Gwynn, 39, of Weston, Florida, was recently recognized as one of the NHRA Top 50 all-time greatest drivers. The son of 1969 Super Eliminator world champion Jerry Gwynn, he was affectionately known as "The Kid" as he blistered opponents to 28 career national event wins by the time he was only 28-years old. Turning professional in 1985, Gwynn's Top Fuel rookie accomplishments include two runner-up finishes (both to veteran legend Don Garlits) and being the first newcomer to qualify at every event he entered. However, Gwynn's driving career was cut short after an on-track racing accident on Easter Sunday in 1990 in which his dragster broke nearly in half and collided into the guardrail at nearly 280-mph during an exhibition run at Santa Pod Raceway outside London, England.
Even prior to his tragic accident, Gwynn was a leading advocate for the Miami Project to Cure Paralysis and its ongoing research to cure paralysis, a role he still plays today. Now, as an active advocate and spokesman for both patients with spinal cord injuries and for spinal cord injury-cure research, Gwynn has helped raise awareness through his partnership with Colorado-based Sunrise Medical and Quickie Design in providing over $70,000 in high-end powered wheelchairs to under privileged families at select race venues this season. His dedication in finding a 'Race For A Cure' has branched out to include mobility-sensitive corporate partners including GM Mobility, and Winnebago Industries.

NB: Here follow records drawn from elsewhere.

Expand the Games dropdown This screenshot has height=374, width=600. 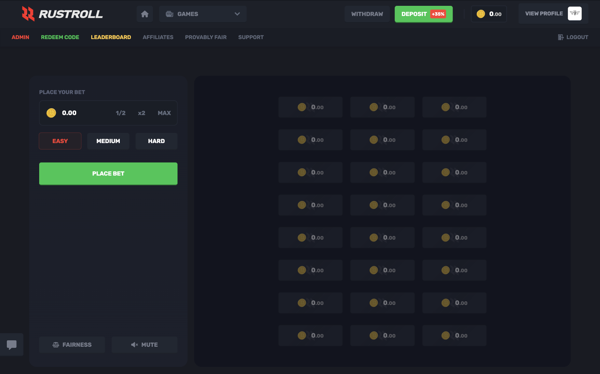(203, 14)
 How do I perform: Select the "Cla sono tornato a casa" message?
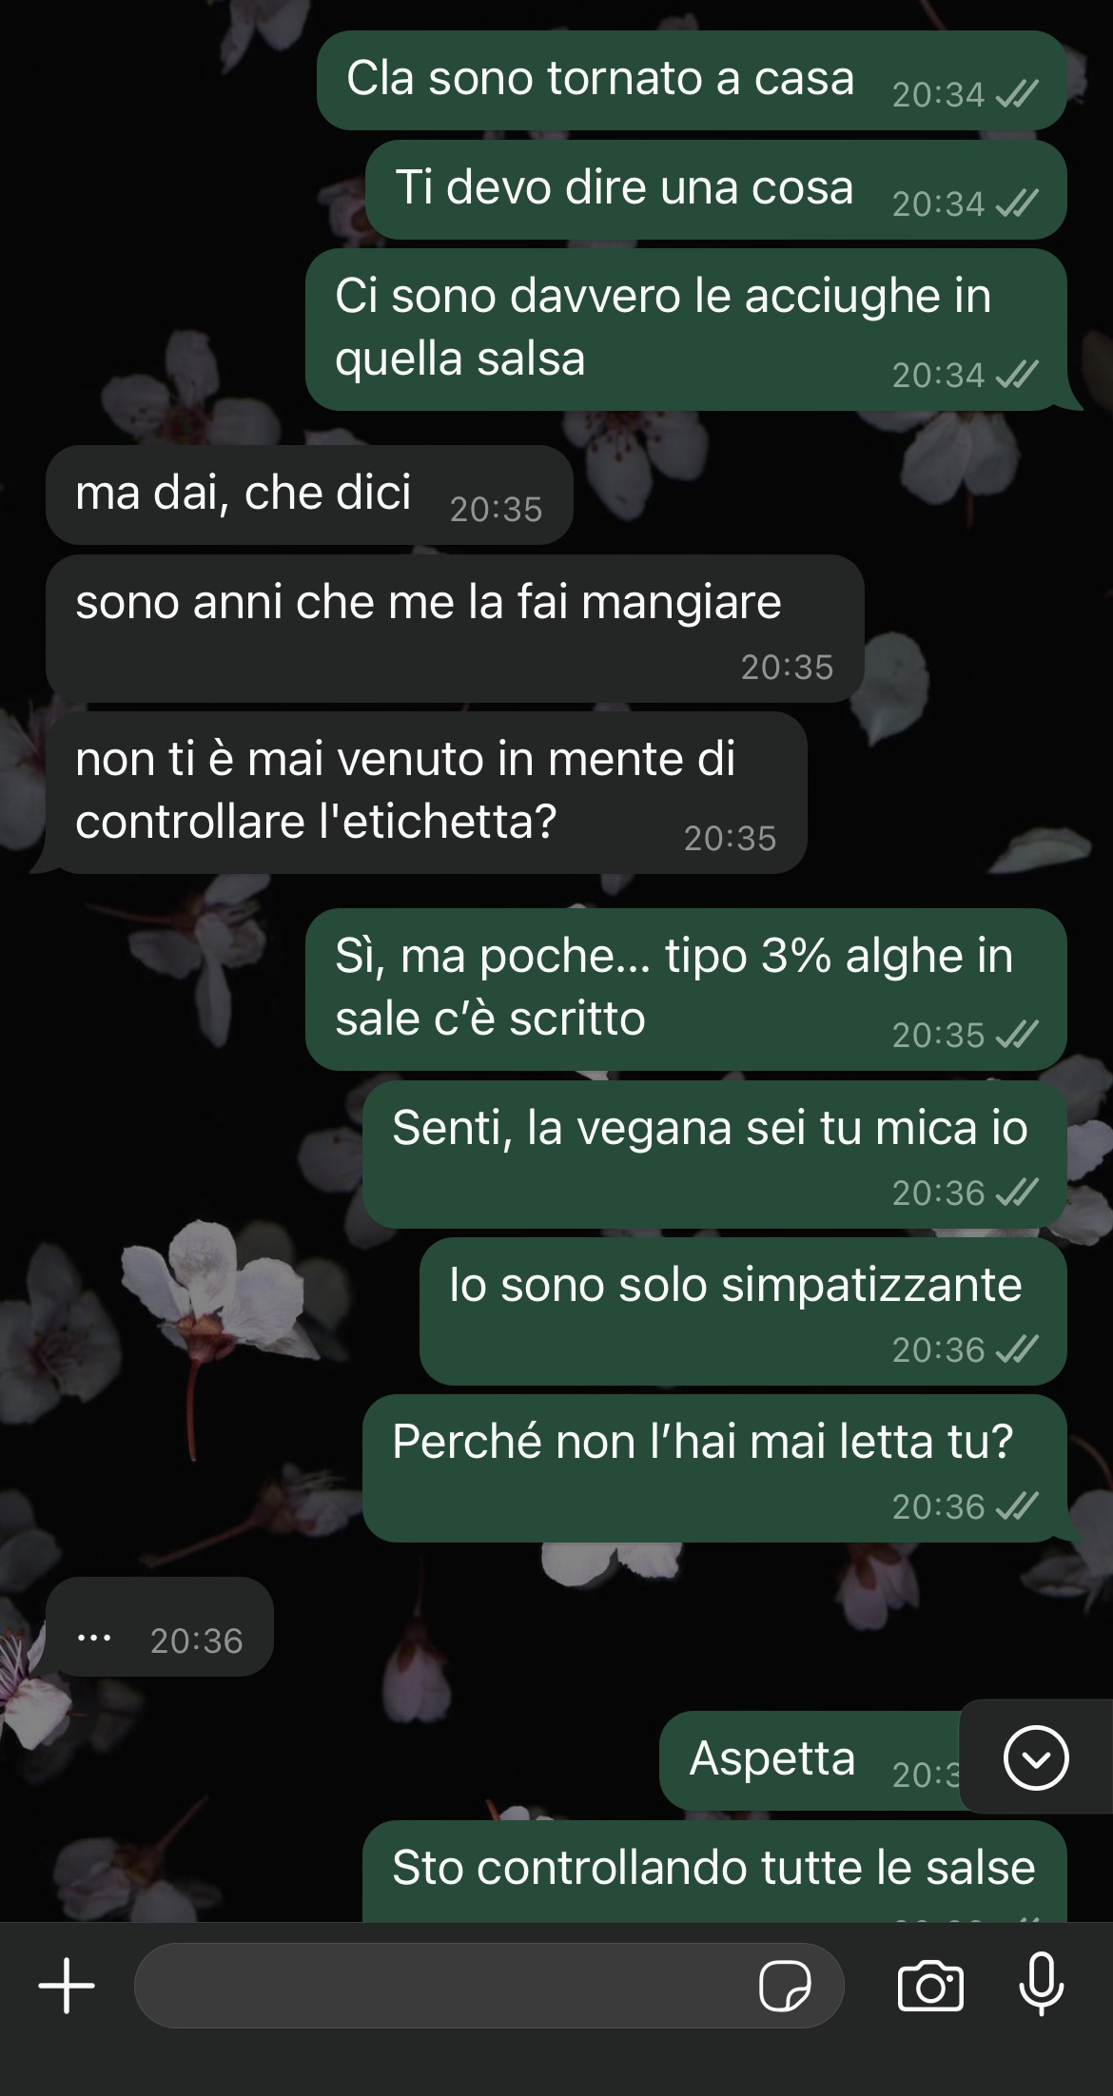692,80
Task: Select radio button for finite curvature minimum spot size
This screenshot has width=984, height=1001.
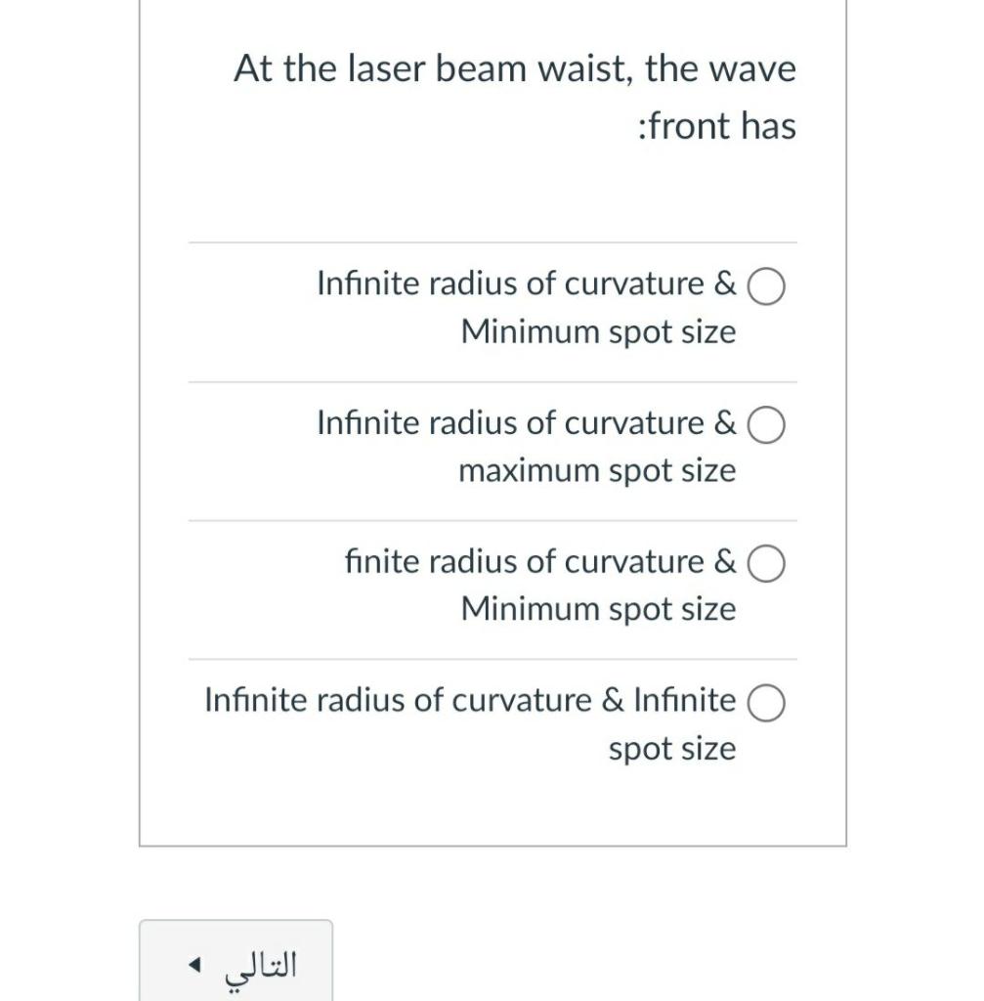Action: [768, 564]
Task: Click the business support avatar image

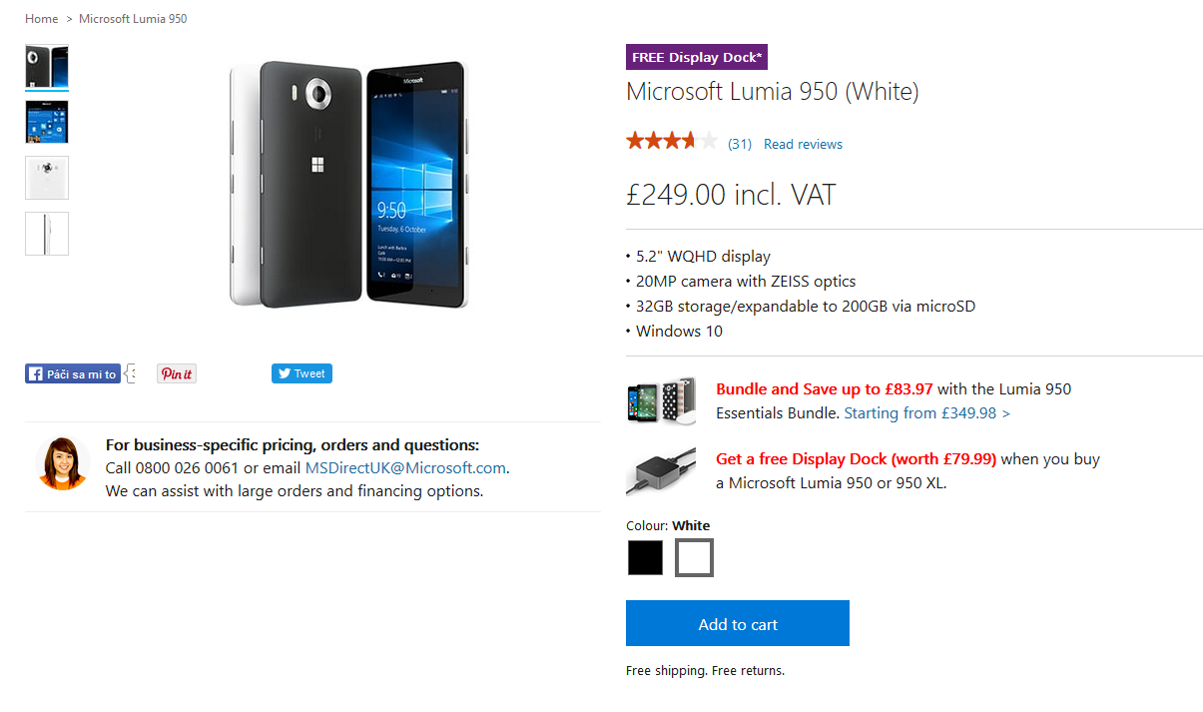Action: tap(63, 463)
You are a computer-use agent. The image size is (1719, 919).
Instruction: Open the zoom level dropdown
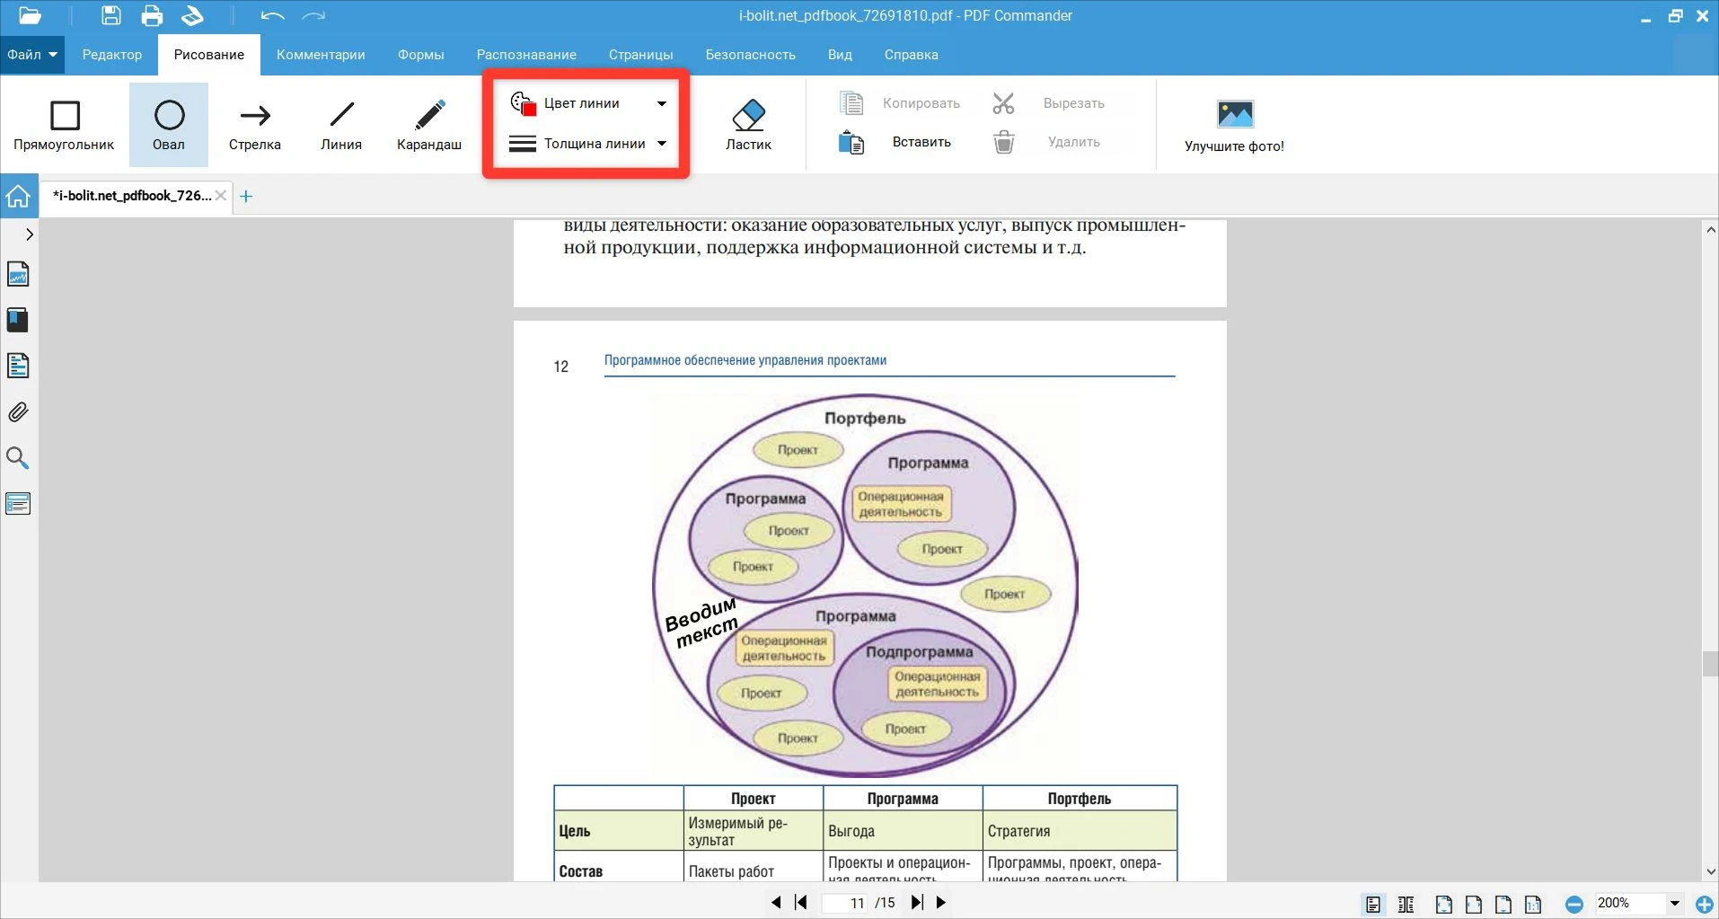[1674, 903]
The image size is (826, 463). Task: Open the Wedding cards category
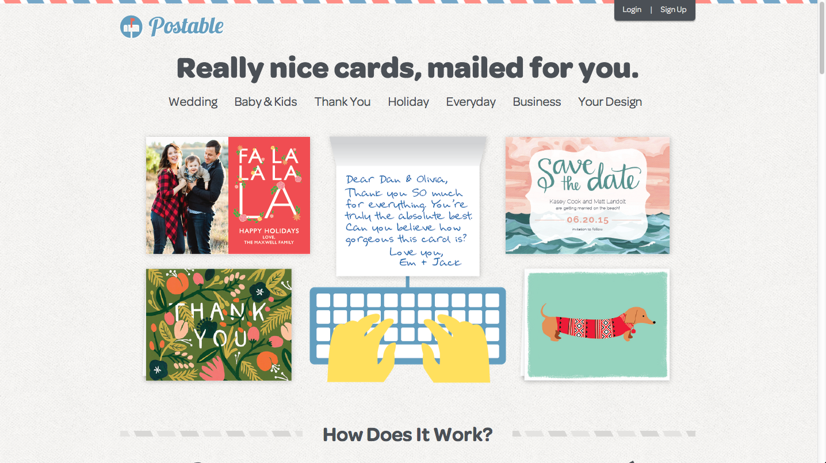(193, 102)
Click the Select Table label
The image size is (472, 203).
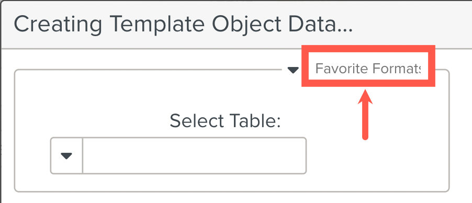click(225, 121)
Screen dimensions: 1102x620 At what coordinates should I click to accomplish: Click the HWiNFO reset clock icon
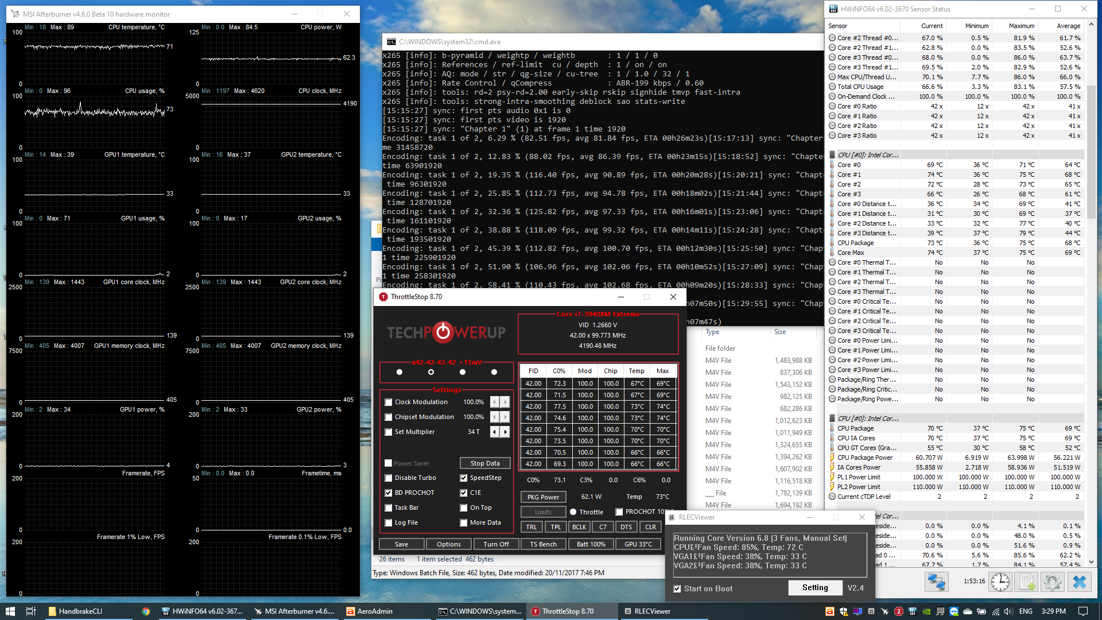(x=1000, y=582)
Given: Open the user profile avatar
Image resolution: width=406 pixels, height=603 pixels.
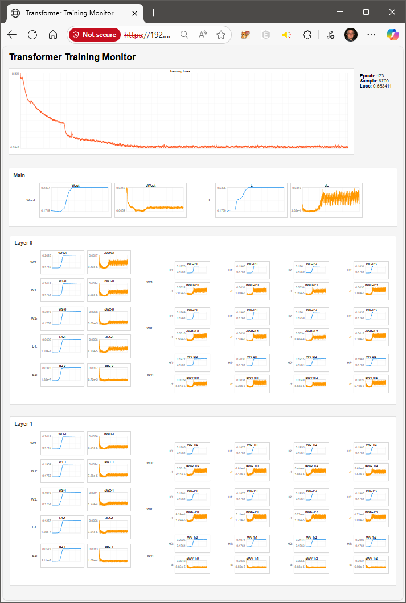Looking at the screenshot, I should pyautogui.click(x=351, y=35).
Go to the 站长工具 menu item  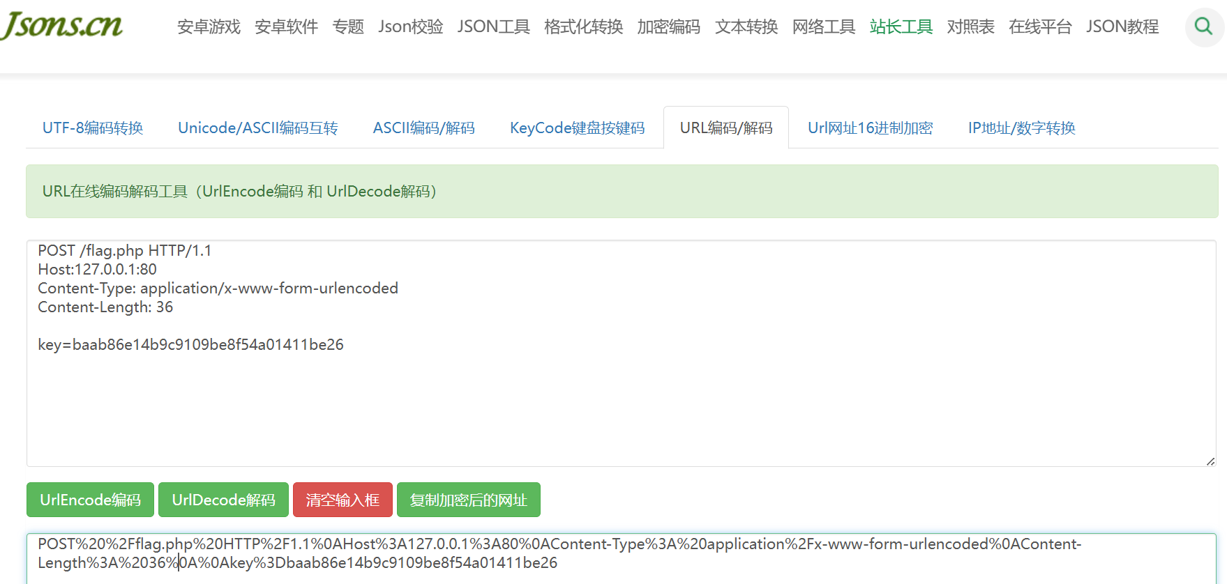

For Gwynn's father Jerry, also a former NHRA world champion, the return to the starting line with his son behind the wheel certainly will be one filled with emotion. With their celebrated 'father-son handshake' ritual preceding each of the younger Gwynn's runs down the race track, the sight of the them together again will be a fitting tribute to two of the sport's greatest competitors.
"I'm sure it will be emotional," said Jerry Gwynn, "we've had so many great times together when he was racing, that to see him behind the wheel will bring a lot of those memories back. I'm so proud of what he has accomplished since his accident that it's wonderful that he has the opportunity to take another pass down the quarter-mile," he added. "The fact that it'll be going really slow is irrelevant, it's just the idea of going past those filled grandstands is what it's all about."
Gwynn/Steinbrenner Racing fields the New York Yankees dragster in NHRA Winston Drag
Racing's Top Fuel division. The team is led by a partnership including Darrell
Gwynn and his father, Jerry, along with Hank Steinbrenner and his father, George,
baseball's famed New York Yankees owner. The team's race car is driven by veteran
Mike Dunn and tuned by award-winning crew chief Ken Veney. Major associate sponsors
include MBNA America Bank, GMC, Winnebago Industries Inc. and MAC Tools.